Now I can afford my coach and a few competitions each year but I still justify the expense. I’m keeping myself out of the doctor’s office and off the medications that tend to come with age in our American society, and  I’m still out of counseling. Medication and doctors visits are getting frighteningly expensive.  I intend to keep my medical file thin and only filled with well-person visits and the occasional illness that requires antibiotics or an injury from being active.
Can you really afford not to be active? What is the price of you feeling good, having more energy, and possibly improving your emotional outlook?  Getting active, if you are not right now, will help to keep you out of the doctor’s office, you will save on co-pays or other medical expenses, and maybe eventually medication.  

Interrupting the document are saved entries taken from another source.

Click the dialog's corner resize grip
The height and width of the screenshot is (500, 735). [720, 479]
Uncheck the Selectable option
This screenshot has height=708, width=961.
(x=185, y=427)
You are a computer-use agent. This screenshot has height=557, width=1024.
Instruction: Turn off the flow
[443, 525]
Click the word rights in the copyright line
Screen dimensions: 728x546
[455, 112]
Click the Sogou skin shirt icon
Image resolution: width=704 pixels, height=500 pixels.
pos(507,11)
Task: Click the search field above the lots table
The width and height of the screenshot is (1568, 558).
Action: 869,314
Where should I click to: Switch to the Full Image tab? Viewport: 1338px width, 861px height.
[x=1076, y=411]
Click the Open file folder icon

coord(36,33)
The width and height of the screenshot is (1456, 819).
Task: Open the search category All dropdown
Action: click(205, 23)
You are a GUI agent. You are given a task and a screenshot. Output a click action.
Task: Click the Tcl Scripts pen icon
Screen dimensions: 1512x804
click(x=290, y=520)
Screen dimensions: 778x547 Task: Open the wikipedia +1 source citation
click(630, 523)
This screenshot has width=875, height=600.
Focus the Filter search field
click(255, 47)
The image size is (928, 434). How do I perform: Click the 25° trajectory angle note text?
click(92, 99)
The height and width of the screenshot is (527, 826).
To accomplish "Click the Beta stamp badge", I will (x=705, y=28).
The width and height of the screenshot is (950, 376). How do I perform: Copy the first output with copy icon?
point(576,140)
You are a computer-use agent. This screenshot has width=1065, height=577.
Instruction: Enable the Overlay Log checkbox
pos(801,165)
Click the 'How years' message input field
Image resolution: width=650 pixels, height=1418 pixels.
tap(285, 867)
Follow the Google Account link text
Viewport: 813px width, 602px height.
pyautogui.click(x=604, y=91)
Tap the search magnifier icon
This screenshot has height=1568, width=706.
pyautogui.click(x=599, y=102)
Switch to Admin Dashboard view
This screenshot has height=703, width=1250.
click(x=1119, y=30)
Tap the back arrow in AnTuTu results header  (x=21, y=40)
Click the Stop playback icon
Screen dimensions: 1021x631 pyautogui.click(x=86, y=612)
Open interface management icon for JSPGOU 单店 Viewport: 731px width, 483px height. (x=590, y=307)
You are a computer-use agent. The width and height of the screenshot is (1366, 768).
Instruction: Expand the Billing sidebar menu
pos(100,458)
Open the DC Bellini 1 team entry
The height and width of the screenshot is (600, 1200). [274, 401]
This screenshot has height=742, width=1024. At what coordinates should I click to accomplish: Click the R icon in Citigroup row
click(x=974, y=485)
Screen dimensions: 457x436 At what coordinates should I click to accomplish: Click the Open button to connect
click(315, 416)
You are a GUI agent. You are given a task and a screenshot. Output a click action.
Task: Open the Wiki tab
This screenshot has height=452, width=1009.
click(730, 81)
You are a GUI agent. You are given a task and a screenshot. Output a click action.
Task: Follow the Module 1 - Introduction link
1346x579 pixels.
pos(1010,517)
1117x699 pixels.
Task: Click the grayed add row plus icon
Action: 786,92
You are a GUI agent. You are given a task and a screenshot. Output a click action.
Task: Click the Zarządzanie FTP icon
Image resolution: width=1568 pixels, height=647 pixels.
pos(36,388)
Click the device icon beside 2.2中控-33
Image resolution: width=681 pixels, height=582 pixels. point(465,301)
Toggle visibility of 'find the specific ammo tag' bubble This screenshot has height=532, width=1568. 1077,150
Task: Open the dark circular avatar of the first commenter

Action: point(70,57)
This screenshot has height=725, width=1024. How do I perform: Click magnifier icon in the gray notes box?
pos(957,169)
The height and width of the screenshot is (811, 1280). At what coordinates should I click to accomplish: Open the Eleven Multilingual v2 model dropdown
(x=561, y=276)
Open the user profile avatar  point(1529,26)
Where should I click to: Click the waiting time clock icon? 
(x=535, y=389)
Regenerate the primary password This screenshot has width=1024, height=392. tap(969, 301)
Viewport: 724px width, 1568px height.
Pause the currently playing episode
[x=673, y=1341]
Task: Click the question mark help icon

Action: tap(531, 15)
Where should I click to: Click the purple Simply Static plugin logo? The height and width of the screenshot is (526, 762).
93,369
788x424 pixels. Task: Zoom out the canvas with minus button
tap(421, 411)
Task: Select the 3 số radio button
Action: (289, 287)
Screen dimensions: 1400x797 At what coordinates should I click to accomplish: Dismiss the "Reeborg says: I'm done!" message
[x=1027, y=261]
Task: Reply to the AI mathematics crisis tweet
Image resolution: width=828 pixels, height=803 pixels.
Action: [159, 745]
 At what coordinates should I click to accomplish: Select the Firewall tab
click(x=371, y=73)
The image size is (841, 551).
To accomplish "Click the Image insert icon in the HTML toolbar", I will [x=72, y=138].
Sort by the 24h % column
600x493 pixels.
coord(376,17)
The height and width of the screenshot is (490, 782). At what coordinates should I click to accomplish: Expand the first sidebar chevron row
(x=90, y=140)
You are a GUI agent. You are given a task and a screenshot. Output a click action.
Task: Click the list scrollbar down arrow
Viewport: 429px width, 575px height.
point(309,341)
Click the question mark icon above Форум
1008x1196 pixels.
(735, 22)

Are you saying to yourself that you can do it on your own?  

After all, you can get workouts easily from the internet. Do some research, get a box gym membership and you are good to go.  

Have you printed the workout or have it on your phone and just need to walk in the door of the gym? 

 How long ago did you purchase the membership? 

Still not in the door? 

Or, that workout you pulled off the internet isn’t translating to the equipment in the gym?

 If you haven’t made it into that gym, it’s like the clothes hanging in your closet that you have never worn.

Can you not afford to be active because you are saving for retirement, or for college for your kids?  I don’t intend to belittle those efforts because they are very important. However, what if you are so ill or your medications so expensive you can’t enjoy retirement?

Is your health more important than helping your kids through college?  Yes, we would sacrifice anything for our kids, however, keeping yourself from health to pay for college isn’t helping you or them.  Wouldn’t you like to see them flourish past their college years?  Yes, it is nice if you can help them pay for college. There are other ways to pay for college, including having the student help pay for it.  

I will let you in on a secret: One of my greatest fears is losing my health and not being able to take care of myself.  Hey, if I make it to 85 years old, I’m probably going to need some help.  I want to be independent as long as possible. My quality of life is very important to me.
NOT being active and having goals that bring me happiness is much more expensive in the long run than my training expenses.   

So you can you really afford not to have a gym membership and a trainer?